Tahereh Mafi, bestselling author of the Shatter Me series, returns with a gorgeous and heartrending new novel inspired by her own experiences with first love, break dancing, and the devastating impact of prejudice.
This story blew me away. In A Very Large Expanse of Sea we follow our main character, Shirin, as she once again starts at another new high school after moving, again. Shirin is an Iranian American girl that is relentlessly judged. Starting at a new school doesn’t help that. She has figured out how to ignore the world and the hateful people in it, and get through the days, each day a little closer to graduation.
“You don’t know shit about me, okay? You don’t know shit about how I’ve lived or what I’ve been through or why I choose to wear a hijab and it’s not your place to judge me or how I live my life. I get to be a fucking human being, okay? And you can go straight to hell.”
I think what I loved most about this book was how much I could relate to Shirin. Now, as a a straight white female I don’t claim to know anything about what it’s like to be treated like she was, but despite the horrible things people say and do, she’s still just a high school girl. She’s sad and lonely just trying to get through each day with the help of her diary and her iPod. She’s also unapologetic about who she is. She’s not afraid to stand up for herself against those who try to hurt her. I remember what it was like to be the girl that hid in her books or writing to avoid those she went to school with. She finds release in her enjoyment of breakdancing. I certainly didn’t think I would be reading a story about breakdancing when I picked this up.
“Here, I could be more than the settings applied to my life by society.”
I enjoyed this book because even though it was addressing a serious topic that needs to be recognized, I also couldn’t help but laugh at certain things and enjoy the interactions with the characters. A relationship I really enjoyed was between Shirin and her brother, Navid. They were very realistic siblings and I loved seeing Navid give her a hard time and then defend her in the same breath. I also have an older brother, one that would have beat up anyone that did anything like this to me. I really enjoyed their relationship, sibling relationships in stories are one of my favorite things.
“It makes me feel, I don’t know. Like I’m in control. I get to choose who gets to see me. How they see me.”

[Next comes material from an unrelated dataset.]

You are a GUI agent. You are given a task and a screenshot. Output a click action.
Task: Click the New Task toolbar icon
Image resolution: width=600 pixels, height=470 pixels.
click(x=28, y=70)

Now for Ocean, I enjoyed him over all but I wasn’t head over heels. I liked that he was determined to not care what anyone else thought about his choices. He was sweet and caring. He just wanted to be a part of Shirin’s life, but didn’t really know what that meant until they were actually together. I did not like that he didn’t think about how the choice to be with Shirin may affect her. Because he’s a popular kid, the star of the basketball team, he’s obviously well loved and people love to get involved in situations that aren’t any of their business, especially when they feel that you’re making a mistake. So the two of them dating had more negative effects for Shirin and Ocean didn’t seem to think about how she might be treated because of it.
“Ocean made me want to give the world a second chance.”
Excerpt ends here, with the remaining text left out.